→ Your objective: Copy every line that contains the string "will" from the entries below.

(Collected data)
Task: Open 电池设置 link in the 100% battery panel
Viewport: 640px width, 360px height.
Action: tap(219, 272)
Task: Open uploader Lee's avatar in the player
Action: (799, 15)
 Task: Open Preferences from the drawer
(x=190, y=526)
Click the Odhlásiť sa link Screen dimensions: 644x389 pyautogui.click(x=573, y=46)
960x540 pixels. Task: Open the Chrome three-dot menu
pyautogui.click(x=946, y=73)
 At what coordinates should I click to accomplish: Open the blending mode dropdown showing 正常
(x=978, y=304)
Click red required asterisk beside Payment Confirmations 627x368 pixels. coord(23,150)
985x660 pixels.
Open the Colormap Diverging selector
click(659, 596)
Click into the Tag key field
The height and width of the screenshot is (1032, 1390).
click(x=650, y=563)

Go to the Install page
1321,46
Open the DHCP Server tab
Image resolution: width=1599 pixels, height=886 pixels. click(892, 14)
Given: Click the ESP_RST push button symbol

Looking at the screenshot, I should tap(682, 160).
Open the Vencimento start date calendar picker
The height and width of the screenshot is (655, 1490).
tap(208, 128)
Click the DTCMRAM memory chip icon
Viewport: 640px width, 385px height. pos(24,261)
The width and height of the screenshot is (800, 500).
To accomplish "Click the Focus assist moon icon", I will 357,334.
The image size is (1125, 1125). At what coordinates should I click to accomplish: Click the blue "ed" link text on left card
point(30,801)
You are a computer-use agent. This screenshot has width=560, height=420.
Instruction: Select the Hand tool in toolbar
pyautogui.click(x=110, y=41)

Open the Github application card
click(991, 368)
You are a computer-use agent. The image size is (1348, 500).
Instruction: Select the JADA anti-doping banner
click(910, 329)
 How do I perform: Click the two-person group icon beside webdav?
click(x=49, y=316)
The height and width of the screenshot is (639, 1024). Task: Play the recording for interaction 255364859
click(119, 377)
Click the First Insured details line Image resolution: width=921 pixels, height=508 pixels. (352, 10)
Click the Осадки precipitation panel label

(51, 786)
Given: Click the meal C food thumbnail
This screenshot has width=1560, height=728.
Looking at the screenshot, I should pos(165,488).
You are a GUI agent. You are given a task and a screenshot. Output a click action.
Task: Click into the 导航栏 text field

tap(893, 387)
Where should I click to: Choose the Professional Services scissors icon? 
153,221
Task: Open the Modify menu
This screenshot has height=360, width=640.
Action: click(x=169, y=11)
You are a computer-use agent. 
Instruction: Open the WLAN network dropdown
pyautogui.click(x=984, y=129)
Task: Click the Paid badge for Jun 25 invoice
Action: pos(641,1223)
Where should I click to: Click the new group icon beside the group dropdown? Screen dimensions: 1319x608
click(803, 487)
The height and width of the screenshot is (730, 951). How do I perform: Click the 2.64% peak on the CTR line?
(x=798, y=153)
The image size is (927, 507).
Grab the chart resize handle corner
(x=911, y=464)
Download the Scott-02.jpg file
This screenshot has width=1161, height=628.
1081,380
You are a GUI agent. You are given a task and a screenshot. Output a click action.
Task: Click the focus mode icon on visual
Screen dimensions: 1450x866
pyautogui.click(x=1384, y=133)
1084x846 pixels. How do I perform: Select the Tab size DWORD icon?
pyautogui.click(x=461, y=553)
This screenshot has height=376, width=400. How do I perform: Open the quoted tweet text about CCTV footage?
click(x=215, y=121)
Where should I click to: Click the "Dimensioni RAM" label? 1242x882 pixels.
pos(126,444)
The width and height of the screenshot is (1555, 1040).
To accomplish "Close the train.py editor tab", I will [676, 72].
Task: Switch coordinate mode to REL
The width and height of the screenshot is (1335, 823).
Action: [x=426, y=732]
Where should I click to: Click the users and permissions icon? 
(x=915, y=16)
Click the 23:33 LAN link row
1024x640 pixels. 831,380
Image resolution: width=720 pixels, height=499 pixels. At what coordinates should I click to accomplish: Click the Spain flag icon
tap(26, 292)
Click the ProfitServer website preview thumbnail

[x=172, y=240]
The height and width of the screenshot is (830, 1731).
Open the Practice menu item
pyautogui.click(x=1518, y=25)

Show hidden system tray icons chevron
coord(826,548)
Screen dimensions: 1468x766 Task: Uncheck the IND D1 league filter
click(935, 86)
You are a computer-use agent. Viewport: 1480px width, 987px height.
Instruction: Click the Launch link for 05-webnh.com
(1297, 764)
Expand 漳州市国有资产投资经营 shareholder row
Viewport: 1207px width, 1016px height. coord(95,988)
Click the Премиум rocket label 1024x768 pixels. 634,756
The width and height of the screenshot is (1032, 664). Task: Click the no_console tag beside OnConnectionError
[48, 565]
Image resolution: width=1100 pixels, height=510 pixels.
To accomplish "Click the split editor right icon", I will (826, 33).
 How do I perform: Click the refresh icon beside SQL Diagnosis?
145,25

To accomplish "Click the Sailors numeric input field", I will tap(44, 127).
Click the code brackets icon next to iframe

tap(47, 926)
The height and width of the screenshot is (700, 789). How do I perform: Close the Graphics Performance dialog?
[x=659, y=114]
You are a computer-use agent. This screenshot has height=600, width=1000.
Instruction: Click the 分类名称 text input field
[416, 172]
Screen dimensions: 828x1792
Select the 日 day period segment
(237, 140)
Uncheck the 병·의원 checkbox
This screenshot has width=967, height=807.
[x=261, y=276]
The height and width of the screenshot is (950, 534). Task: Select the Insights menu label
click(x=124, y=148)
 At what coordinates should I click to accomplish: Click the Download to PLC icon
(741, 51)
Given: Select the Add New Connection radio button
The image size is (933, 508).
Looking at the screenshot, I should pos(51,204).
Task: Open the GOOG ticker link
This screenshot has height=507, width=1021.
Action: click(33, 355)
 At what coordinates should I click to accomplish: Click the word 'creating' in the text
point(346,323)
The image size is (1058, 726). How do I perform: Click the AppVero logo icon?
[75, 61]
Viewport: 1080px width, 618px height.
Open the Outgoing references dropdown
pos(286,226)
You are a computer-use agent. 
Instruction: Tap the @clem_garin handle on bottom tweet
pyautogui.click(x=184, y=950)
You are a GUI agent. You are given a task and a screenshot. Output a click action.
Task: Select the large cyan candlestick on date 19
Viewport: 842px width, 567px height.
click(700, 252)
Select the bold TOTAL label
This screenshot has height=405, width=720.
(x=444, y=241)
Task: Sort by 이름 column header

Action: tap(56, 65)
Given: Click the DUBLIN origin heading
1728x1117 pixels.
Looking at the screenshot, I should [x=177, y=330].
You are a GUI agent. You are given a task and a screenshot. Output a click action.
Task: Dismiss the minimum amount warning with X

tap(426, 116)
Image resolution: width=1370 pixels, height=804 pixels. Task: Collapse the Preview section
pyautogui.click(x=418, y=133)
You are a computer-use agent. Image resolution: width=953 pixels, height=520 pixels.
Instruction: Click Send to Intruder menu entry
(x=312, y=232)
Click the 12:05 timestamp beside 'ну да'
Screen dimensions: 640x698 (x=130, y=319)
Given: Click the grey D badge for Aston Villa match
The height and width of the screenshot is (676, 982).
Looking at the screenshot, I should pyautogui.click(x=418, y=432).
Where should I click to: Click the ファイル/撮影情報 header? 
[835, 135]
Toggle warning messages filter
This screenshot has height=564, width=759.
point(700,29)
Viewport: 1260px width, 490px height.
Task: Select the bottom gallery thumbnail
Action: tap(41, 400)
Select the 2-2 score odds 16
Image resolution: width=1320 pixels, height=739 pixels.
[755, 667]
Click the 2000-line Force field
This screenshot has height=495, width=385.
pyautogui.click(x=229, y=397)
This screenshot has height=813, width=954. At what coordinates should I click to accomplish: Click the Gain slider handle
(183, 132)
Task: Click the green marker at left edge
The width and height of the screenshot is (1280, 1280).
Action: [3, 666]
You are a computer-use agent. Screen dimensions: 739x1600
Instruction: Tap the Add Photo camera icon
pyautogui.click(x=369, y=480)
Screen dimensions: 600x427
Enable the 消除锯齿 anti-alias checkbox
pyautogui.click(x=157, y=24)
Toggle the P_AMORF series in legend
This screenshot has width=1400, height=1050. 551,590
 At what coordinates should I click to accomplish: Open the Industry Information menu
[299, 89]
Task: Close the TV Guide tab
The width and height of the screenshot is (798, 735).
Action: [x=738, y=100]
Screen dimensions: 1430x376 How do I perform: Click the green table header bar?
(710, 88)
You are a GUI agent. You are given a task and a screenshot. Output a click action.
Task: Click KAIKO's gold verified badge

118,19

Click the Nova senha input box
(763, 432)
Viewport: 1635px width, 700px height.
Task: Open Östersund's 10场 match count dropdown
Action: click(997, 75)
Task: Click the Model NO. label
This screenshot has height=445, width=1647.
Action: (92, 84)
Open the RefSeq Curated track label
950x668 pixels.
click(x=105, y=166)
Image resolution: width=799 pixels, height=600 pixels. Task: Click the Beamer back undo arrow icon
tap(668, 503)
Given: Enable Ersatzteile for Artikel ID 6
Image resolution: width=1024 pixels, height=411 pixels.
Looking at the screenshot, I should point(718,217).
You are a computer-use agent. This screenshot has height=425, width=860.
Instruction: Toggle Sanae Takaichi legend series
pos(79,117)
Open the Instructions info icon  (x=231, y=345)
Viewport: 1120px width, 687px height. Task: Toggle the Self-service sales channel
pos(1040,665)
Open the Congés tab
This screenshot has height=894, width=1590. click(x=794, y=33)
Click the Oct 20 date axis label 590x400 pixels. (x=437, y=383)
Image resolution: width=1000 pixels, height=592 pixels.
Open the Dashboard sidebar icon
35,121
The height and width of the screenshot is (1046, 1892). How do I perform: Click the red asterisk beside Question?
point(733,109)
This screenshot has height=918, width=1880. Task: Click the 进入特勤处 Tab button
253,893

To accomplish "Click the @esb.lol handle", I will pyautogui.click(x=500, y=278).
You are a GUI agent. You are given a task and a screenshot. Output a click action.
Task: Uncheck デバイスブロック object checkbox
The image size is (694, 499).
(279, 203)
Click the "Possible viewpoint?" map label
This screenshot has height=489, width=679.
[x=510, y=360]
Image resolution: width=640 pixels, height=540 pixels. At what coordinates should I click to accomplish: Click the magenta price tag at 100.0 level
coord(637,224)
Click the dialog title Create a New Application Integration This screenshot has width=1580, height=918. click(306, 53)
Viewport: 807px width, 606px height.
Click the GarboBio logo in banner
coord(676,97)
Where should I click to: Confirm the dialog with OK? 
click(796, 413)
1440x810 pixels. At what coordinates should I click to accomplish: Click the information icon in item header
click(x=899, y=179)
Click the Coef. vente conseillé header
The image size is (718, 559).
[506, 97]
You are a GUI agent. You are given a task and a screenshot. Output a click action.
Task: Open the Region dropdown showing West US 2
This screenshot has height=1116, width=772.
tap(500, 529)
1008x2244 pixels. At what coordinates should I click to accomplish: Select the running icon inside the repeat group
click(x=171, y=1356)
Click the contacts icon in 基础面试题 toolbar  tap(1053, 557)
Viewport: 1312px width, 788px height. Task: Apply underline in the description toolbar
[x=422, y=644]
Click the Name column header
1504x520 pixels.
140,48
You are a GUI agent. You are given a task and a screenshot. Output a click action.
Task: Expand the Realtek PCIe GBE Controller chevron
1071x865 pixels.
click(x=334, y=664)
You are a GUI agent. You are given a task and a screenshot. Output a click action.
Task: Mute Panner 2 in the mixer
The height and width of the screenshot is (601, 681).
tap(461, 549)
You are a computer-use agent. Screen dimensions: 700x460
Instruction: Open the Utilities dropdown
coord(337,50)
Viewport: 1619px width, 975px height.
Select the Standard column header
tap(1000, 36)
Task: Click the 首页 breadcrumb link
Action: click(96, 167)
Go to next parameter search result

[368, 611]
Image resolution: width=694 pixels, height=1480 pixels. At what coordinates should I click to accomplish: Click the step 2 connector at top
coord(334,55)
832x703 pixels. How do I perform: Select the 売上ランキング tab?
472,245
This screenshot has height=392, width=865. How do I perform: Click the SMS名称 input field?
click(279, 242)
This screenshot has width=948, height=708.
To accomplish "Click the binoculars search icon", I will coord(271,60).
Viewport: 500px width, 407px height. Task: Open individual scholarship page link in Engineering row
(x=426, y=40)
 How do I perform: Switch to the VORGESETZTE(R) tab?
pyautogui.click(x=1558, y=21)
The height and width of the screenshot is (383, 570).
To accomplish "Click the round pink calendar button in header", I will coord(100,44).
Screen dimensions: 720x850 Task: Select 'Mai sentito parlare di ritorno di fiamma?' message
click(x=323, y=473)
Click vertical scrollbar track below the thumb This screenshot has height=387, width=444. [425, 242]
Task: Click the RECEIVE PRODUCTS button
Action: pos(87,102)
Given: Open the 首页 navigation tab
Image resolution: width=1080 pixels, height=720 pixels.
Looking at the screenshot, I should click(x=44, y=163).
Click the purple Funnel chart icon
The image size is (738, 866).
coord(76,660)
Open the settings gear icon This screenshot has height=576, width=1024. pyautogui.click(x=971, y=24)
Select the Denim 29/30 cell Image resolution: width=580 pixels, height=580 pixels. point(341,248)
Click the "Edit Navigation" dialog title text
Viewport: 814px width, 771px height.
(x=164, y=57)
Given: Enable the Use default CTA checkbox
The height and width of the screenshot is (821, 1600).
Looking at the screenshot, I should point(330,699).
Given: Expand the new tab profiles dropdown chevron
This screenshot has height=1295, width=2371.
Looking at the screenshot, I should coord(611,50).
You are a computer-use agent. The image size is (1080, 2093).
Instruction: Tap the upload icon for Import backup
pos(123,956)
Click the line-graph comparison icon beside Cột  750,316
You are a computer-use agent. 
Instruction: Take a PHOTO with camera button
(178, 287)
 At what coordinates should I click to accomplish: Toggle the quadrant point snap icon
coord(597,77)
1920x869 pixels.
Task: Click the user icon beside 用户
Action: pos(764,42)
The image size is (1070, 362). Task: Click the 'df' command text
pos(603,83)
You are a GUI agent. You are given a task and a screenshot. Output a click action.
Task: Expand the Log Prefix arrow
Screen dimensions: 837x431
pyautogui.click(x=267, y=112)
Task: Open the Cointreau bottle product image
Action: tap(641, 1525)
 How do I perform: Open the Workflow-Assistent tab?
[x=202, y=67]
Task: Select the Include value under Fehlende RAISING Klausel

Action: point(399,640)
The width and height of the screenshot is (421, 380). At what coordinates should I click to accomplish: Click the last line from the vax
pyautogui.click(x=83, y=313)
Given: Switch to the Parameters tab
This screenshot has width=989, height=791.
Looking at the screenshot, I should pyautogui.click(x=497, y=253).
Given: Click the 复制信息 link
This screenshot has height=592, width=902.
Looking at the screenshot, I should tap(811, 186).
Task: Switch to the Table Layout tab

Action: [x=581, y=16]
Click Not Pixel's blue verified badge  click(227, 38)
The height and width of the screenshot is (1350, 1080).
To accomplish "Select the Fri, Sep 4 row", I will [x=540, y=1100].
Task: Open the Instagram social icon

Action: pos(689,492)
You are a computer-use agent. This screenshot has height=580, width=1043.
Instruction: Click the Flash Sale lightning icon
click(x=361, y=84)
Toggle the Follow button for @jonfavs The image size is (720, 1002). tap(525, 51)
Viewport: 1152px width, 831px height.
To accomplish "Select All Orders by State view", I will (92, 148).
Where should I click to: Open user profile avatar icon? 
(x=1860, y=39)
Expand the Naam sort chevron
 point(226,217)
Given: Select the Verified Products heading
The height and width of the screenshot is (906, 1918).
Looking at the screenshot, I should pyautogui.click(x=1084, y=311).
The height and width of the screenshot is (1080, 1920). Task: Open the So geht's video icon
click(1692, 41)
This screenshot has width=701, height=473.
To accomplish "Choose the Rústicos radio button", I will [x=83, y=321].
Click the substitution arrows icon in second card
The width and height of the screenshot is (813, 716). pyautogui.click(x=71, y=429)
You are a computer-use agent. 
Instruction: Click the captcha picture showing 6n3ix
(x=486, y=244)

→ Task output:
To accomplish "Click the Focus assist moon icon", I will 357,334.
To accomplish "Close the train.py editor tab", I will [676, 72].
To accomplish "Click the split editor right icon", I will (826, 33).
To accomplish "Click the Sailors numeric input field", I will tap(44, 127).
To accomplish "Click the @esb.lol handle", I will pyautogui.click(x=500, y=278).
To accomplish "Click the binoculars search icon", I will coord(271,60).
To accomplish "Click the round pink calendar button in header", I will coord(100,44).
To accomplish "Select the Fri, Sep 4 row", I will [x=540, y=1100].
To accomplish "Select All Orders by State view", I will (92, 148).
To accomplish "Choose the Rústicos radio button", I will [x=83, y=321].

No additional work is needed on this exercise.